-------- Text provided --------

Introducing A New Sort-Of Twitter (More Than 140 Characters Allowed!)

Posted: February 1st, 2010

Photo by Jeffjose (Flickr)

Photo by Jeffjose (Flickr)

I’m really excited that I recently discovered a new “app” as a part of my social media arsenal. Yes, you got it; something new and different that rivals Twitter. OK, it’s no so new, but it is effective.

Don’t get me wrong; Twitter is a great tool and all, but sometimes I just want to cut to the chase and converse with those that are of interest to me as a freelancer and in my business. With Twitter, I usually get sidetracked enough with unrelated links that it somewhat defeats its purpose.

Besides, I’m a little tired of clicking on to pictures of cats and half-eaten breakfasts already.

So before I reveal what this incredible new tool is, let me give you some of its advantages over Twitter.

1. No follower counts (and insecurity with your unpopularity).

Finally there is no need worry that you have 136 followers while the average number of followers of those following you is somewhere in the tens of thousands. Not that it mattered anyway, but this is no longer an issue.

Ah, who am I kidding? We all look at that count each and every day and look up those users that hit the unfollow button on us. The swine.

Now, though, we can all be created equal and our fragile egos can be saved.

-------- Provided material --------

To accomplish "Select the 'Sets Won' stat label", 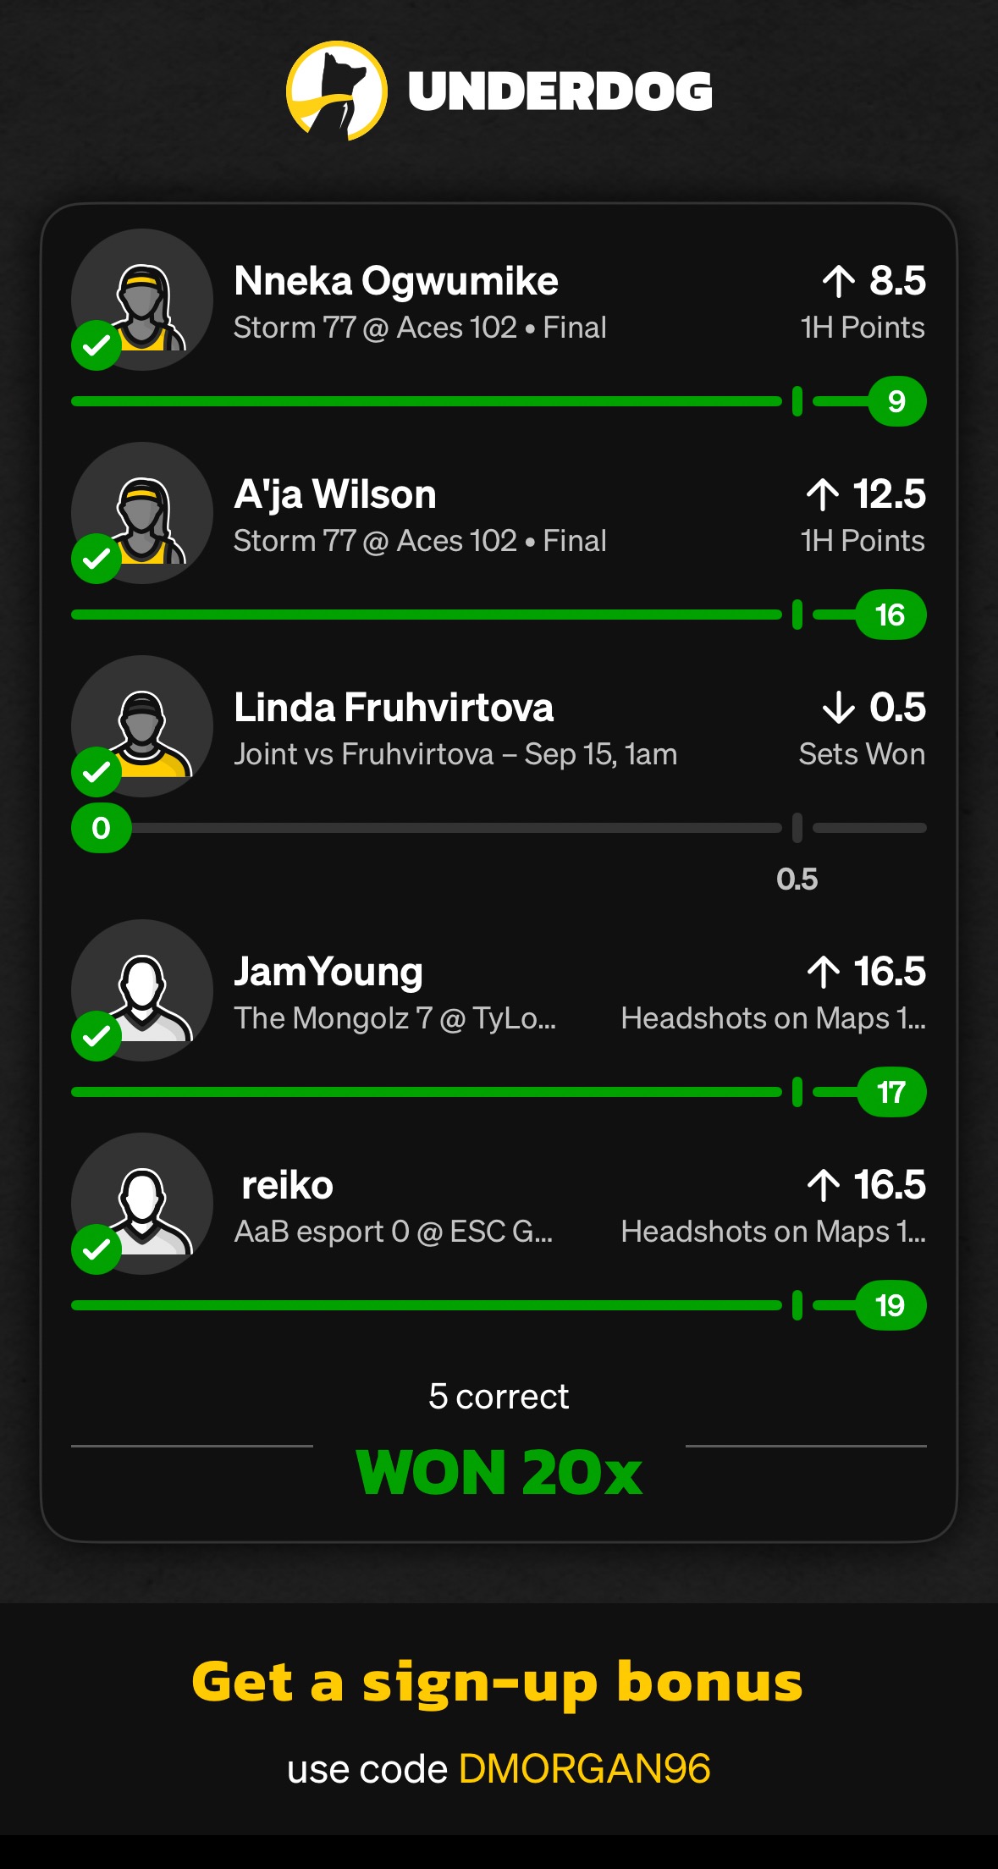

--------

Goal 1
When was the blog post published?
Goal 2
Using the blog post, explain why the writer feels Twitter somewhat defeats its purpose.
Goal 3
Render this sentence from the blog post in Spanish: "Besides, I’m a little tired of clicking on to pictures of cats and half-eaten breakfasts already."

Expected output 1
February 1st, 2010.

Expected output 2
The writer wants to get straight to conversing with people of interest to them as a freelancer and in their business. On Twitter, though, they usually get sidetracked by unrelated links, which somewhat defeats its purpose.

Expected output 3
Además, ya me cansa un poco hacer clic en fotos de gatos y de desayunos a medio comer.